▶ [Tarefas propostas]:
1. No texto sobre a UNEB, transforme em lista o parágrafo que começa com "A universidade é uma instituição social", mantendo os fatos principais.
2. Dê continuidade ao texto sobre a UNEB a partir da última frase apresentada.

--- Texto fornecido ---

A universidade é uma instituição social (CHAUÍ, 2003), “que se realiza por meio de práticas humanas e sociais, portanto, ações constitutivas do ético e do político” (DIAS SOBRINHO, 2005, p. 31). Enquanto tal, a universidade também tem se constituído em lócus de realização de políticas públicas, com vistas a atender as necessidades urgentes da vida humana. No contexto dessa abordagem está a Universidade do Estado da Bahia (UNEB), uma instituição multicampi, que congrega 29 departamentos distribuídos em 24 campus, atendendo à demanda educacional dos 19 territórios de identidade do Estado da Bahia, localizada na região Nordeste do Brasil. É a maior universidade multicampi do Brasil e está entre as 80 melhores universidades da América Latina, de acordo com o Ranking Universitário Latino-Americano, promovido pela revista Times Higher Education (AGÊNCIA INOVAÇÃO, 2017).
A estrutura multicampi adotada pela UNEB possibilitou a implantação de novos cursos e campi universitários em regiões com baixos indicadores sociais, que demandavam políticas governamentais pautadas em ações de caráter educativo. “Segundo Boaventura (2009, p. 662), a UNEB nasceu com a cor da Bahia, comprometida com suas regiões, com a negritude, com os sertões, com a pobreza, com os problemas de educação, de alimentação e de saúde”.
O engajamento social da instituição tem possibilitado um contato maior com a sociedade e conhecimento dos problemas que a atinge. Esse olhar atento e as reivindicações dos coletivos organizados foram essenciais para que a gestão e a comunidade acadêmica da instituição percebessem que era preciso fazer algo mais para democratizar o ingresso de determinados grupos étnicos na universidade, visto que, com maior qualificação profissional e acesso a conhecimentos, os mesmos poderiam se empoderar, melhorar as próprias condições socioeconômicas e promover transformações no contexto em que estavam inseridos.

--- Trechos de dados ---

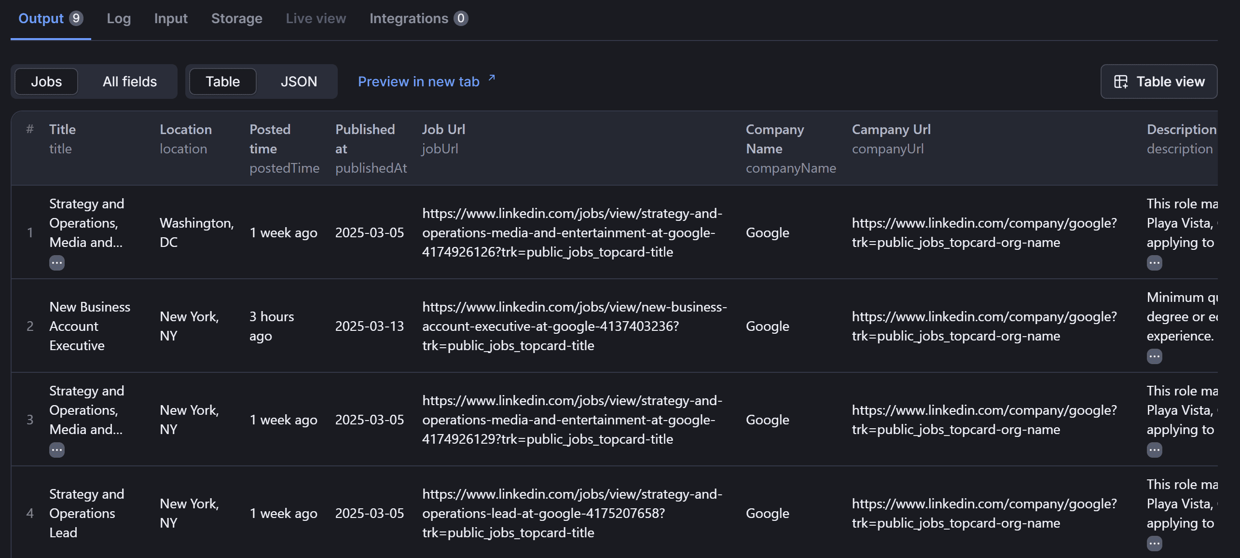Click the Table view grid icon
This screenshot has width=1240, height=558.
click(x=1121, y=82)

---
--- Trechos de dados ---

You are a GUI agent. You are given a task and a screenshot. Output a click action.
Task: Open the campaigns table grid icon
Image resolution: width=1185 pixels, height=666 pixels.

---

▶ [Respostas esperadas]:
1.
- A universidade é uma instituição social, feita de práticas humanas e sociais que constituem o ético e o político.
- Ela também tem sido lugar de realização de políticas públicas, voltadas para as necessidades urgentes da vida humana.
- A UNEB é uma instituição multicampi, com 29 departamentos distribuídos em 24 campus, que atende aos 19 territórios de identidade do Estado da Bahia, no Nordeste do Brasil.
- É a maior universidade multicampi do Brasil e está entre as 80 melhores da América Latina, segundo o Ranking Universitário Latino-Americano da revista Times Higher Education (2017).

2.
Enquanto servidora da instituição, na função de Assessora Pedagógica de um campus do interior do estado e pesquisadora dessa política, sob algumas perspectivas3, proponho neste texto analisar a implementação, desenvolvimento e efetividade da política de cotas citada, a partir de dados dos anuários e relatórios publicados pela UNEB, além de produções teóricas sobre ações afirmativas.
Para melhor sistematização, o objeto da pesquisa foi analisado a partir de todas as etapas que constituem o ciclo de políticas públicas (identificação do problema, formação de agenda, formulação de alternativas, tomada de decisão, implementação, avaliação e extinção), à luz das teorias defendidas por Wu et al (2014) e Souza (2018), com contribuições de outros referenciais. Os dados apresentados destacam as ações desenvolvidas, os avanços e os desafios para consolidação da política de cotas no âmbito da instituição.
Dimensões epistemológicas das políticas públicas
O Brasil é um país de dimensão continental, que em 2019 tinha uma população estimada pelo Instituto Brasileiro de Geografia e Estatística – IBGE em 210.147.125 habitantes. Economicamente, teve crescimento médio de 1,39% na última década segundo dados do Instituto de Pesquisa Econômica Aplicada (2019), classificado na 79ª posição do ranking do Índice de Desenvolvimento Humano (IDH), considerada a segunda nação com maior concentração de renda do mundo, no qual 1% dos mais ricos concentra 28,3% dos rendimentos do país de acordo com a Organização das Nações Unidas (2019). Os dados apresentados revelam crise na economia brasileira e desigualdades significativas nos indicadores sociais e de renda. Diante desse panorama, que não se restringe às últimas décadas, mas é resultado de, aproximadamente, três séculos de colonização (1.500 a 1.822) e intensificação do capitalismo neoliberal, as políticas públicas configuram como mecanismos necessários para minimização das desigualdades.
Registra-se, de pronto, que nesse trabalho a concepção de políticas públicas é de forma abrangente, não a reduzindo a ações destinadas à diminuição da pobreza, mas a todas as responsabilidades do Estado na garantia de vida digna a todos os habitantes, seja nas áreas de educação, saúde, saneamento, segurança, habitação, cultura, desenvolvimento regional, reconhecimento social das minorias étnico-raciais e sociais, dentre outras. Embora saibamos da existência do Estado mínimo, as demandas sociais asseguradas constitucionalmente continuam de responsabilidade do Estado, mesmo ele fazendo a política da desobrigatoriedade.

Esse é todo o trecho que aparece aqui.